Kolumne von Lukrezia Jochimsen,

Von Luc Jochimsen, kulturpolitische Sprecherin der Fraktion DIE LINKE. im Bundestag

Tagebucheintrag eines neunjährigen Kindes:
„Frankfurt am Main, den 8. Mai 1945
Heute um Mitternacht ist der Krieg zu Ende. Das heißt bedingungslose Kapitulation. Die Kirchenglocken läuten. Es ist endlich Frieden. Das ist ein schwerer Tag für alle Deutschen.“

Wie kommt das neunjährige Kind in diesem Augenblick zu dem Urteil, der 8. Mai sei ein „schwerer Tag für alle Deutschen“?
Der Vater hoffte jeden Tag, dass die Amerikaner uns endlich befreien würden. Er sagte „befreien“. Die Mutter betete jeden Abend, dass sie alle mit dem Leben davonkämen. Das Kind hatte nichts als Krieg erlebt seit seinem dritten Lebensjahr. Die Familie wurde in Düsseldorf ausgebombt, hatte alle Habe verloren, schwere Phosphorverbrennungen hatten sie erlitten, Monate nur im Keller zugebracht, ein Bombensplitter den rechten Oberschenkel des Kindes zerfetzt… Was also brachte es dazu, zu schreiben der 8. Mai sei ein „schwerer Tag für alle Deutschen“ - für es selbst also auch?

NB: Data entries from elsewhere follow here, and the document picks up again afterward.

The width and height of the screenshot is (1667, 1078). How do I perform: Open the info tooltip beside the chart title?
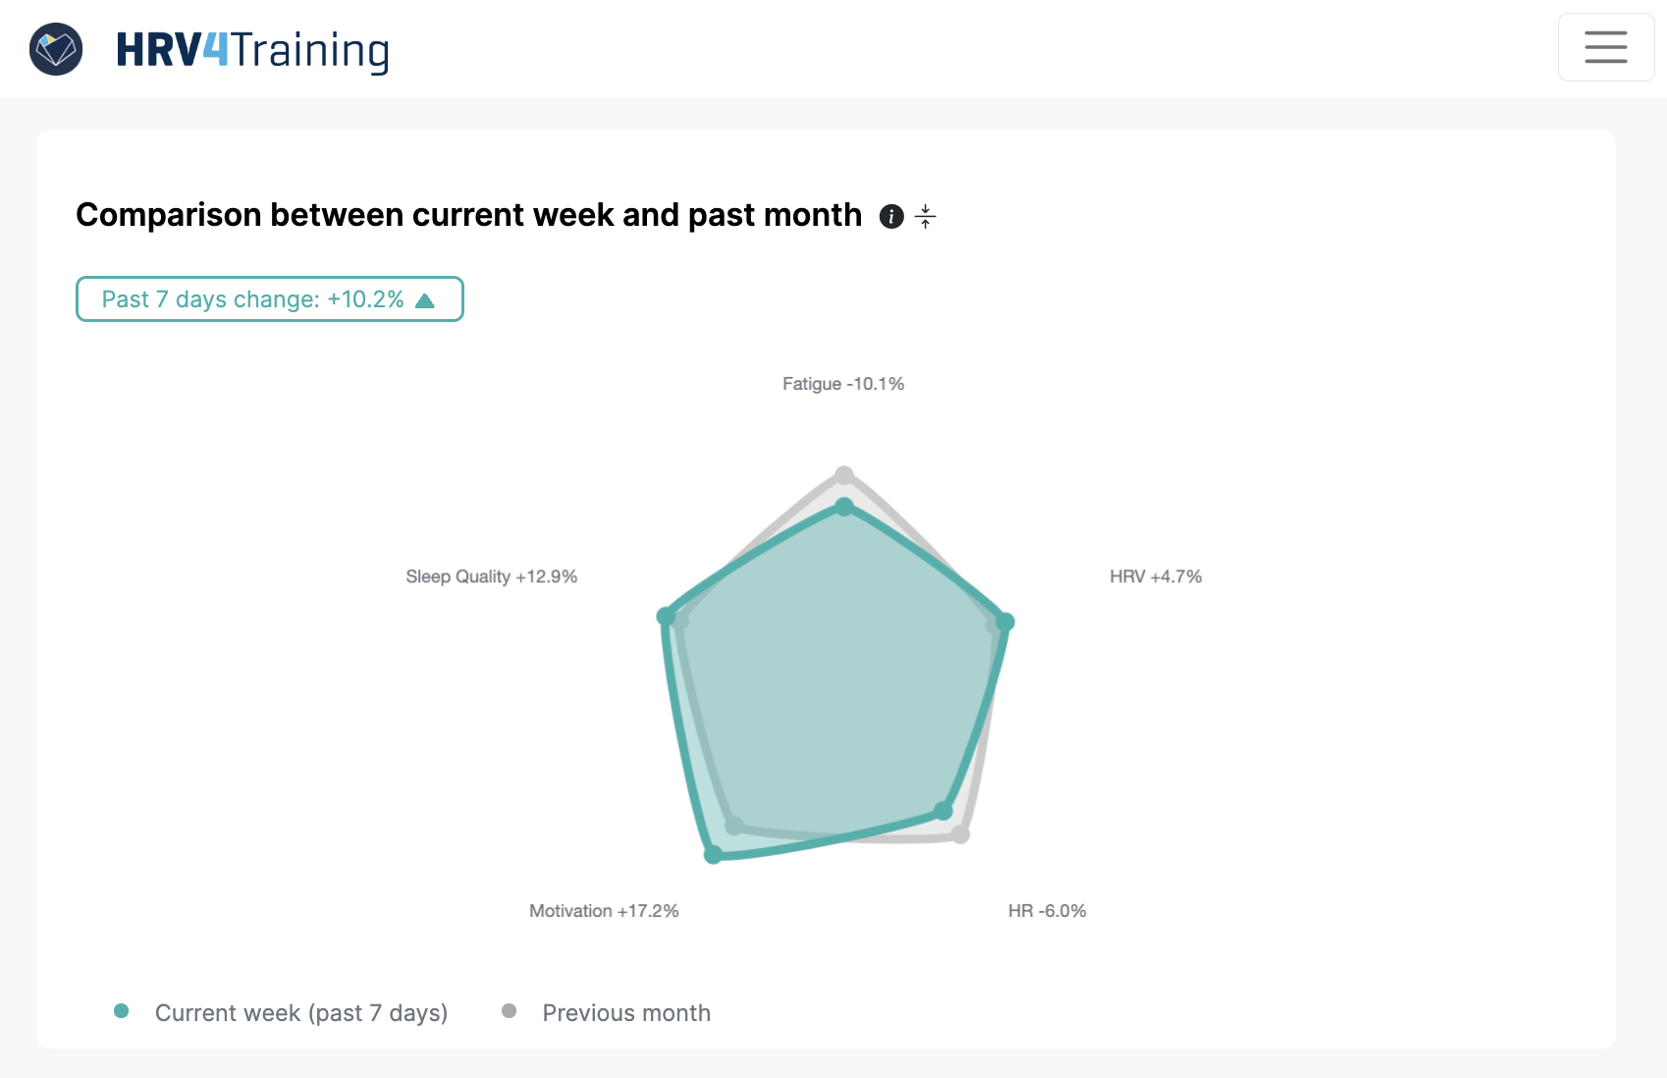[891, 217]
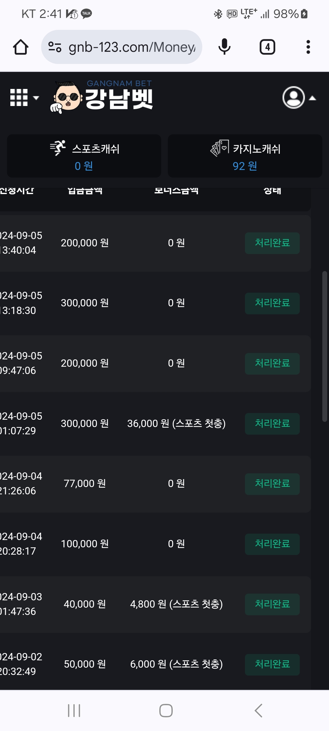The height and width of the screenshot is (731, 329).
Task: Select the 카지노캐쉬 balance tab
Action: pos(245,156)
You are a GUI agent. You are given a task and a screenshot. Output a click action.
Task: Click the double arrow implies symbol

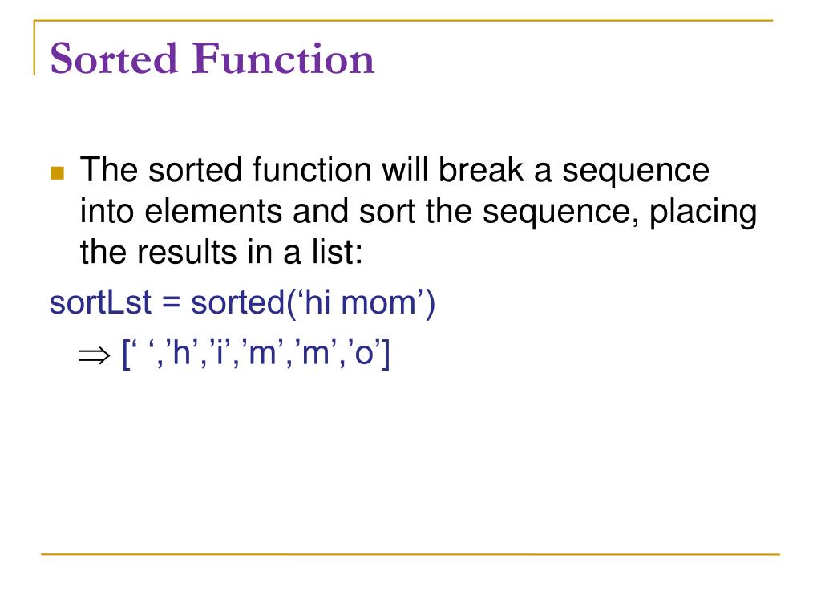[95, 355]
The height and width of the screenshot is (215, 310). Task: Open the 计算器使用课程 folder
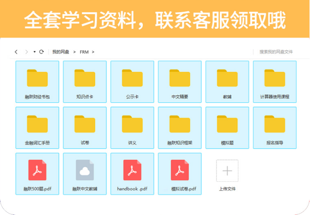tap(274, 80)
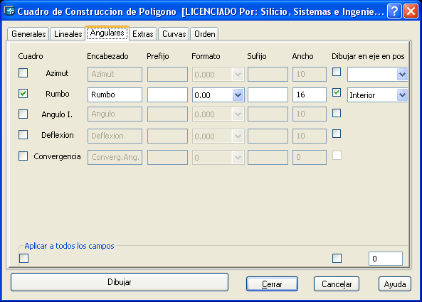Switch to the Lineales tab

pos(68,34)
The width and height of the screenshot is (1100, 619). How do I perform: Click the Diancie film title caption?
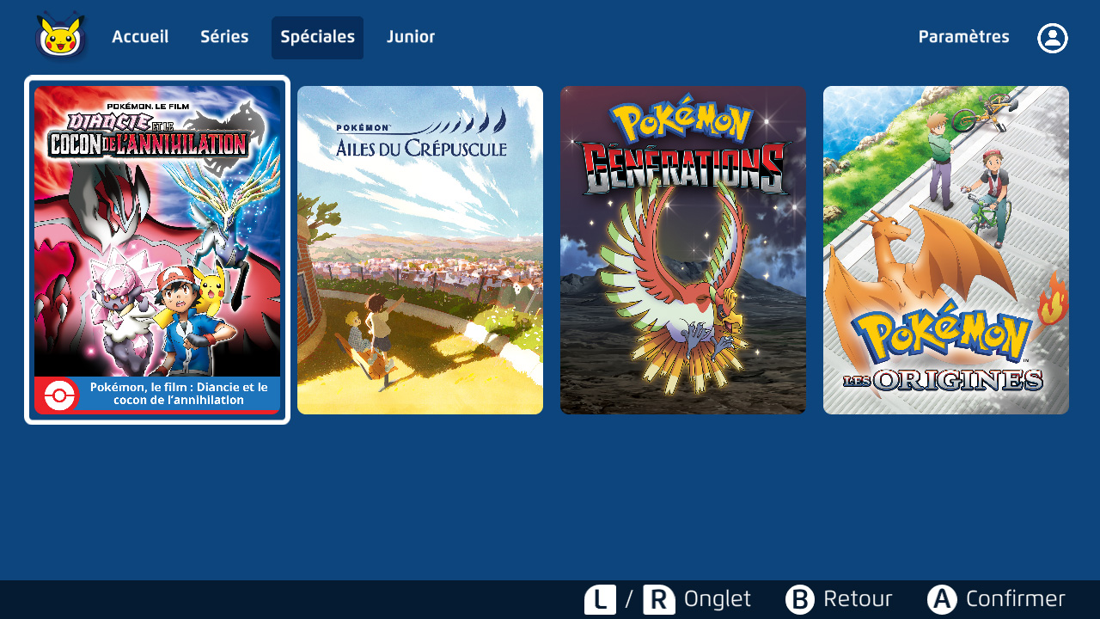[179, 394]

Das neunjährige Kind war ich, bin ich. Nach Jahrzehnten fand ich das Tagebuch wieder, das kein heimliches, privates Mädchentagebuch war, sondern ein Pflichttagebuch. Jeden Tag musste ich eine Seite vollschreiben und das Heft am Ende der Woche dem Vater vorlegen.

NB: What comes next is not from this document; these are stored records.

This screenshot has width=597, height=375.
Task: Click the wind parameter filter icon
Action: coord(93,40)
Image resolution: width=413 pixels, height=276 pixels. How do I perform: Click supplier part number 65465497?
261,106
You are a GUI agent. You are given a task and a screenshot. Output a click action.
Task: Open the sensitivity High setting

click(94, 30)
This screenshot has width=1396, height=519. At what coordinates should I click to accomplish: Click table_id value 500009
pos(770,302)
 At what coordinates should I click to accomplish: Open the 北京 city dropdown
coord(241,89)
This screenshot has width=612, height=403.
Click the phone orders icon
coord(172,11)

Das Tagebuch sollte die Hausaufgaben der Schule ersetzen, die es seit Monaten nicht mehr gab. Beim Wiederlesen zusammen mit den Eltern stießen wir auf den „schweren Tag“ und mein Vater meinte, es sei wohl Angst gewesen, die mich dies habe schreiben lassen. Die Angst vor dem, was nun kommen würde. Strafe, Rache,
Vergeltung … Groß war unsere Sehnsucht nach Frieden und die Hoffnung auf Befreiung - groß aber auch die Unsicherheit, was die Sieger machen würden mit uns. Und fast ungläubig stellten wir von Jahr zu Jahr an jedem 8. Mai fest, wie gut mit uns umgegangen wurde, wie schonend - wie auf die Zukunft setzend. In meiner Familie war die Erfahrung der totalen Niederlage ein Glück. Endlich konnte, durfte ein neues Leben beginnen. Ein Geschenk, das wir vielleicht gar nicht verdient hatten, das wir eigentlich nur annehmen konnten, in dem wir neu dachten im demokratischen Sinn, in den Pflicht - und Rechtspositionen von Verfassungen. Vor allem dachten, wie in anderen Ländern gedacht wurde - und so auch lebten. Weg von allem Nationalen.

Für meine Familie und mich blieb der 8. Mai der Feiertag im Jahr - entgegen der allgemeinen Stimmung in der Adenauer-Republik. Mein Vater hat mich früh gelehrt, die Widerstandskämpfer zu ehren und die Deserteure und in den Siegern unsere Hoffnung zu suchen.

Nach den allerersten Nachkriegsjahren wurde das übrigens immer schwieriger. Um uns herum veränderte sich die Sichtweise. Wir wurden wieder „wer“.

Wir wurden sogar Liebkind der Amerikaner. Krieg und totale Niederlage rückten in den Schatten der Geschichte. Und es bedurfte einer Bundespräsidentenrede vom 8. Mai 1985, damit der Begriff der Befreiung überhaupt wieder in die öffentliche Diskussion kam. Heute wird es höchste Zeit aus dem 8. Mai einen nationalen Feiertag zu machen, einen „schweren Feiertag“ - gerade deshalb so wichtig.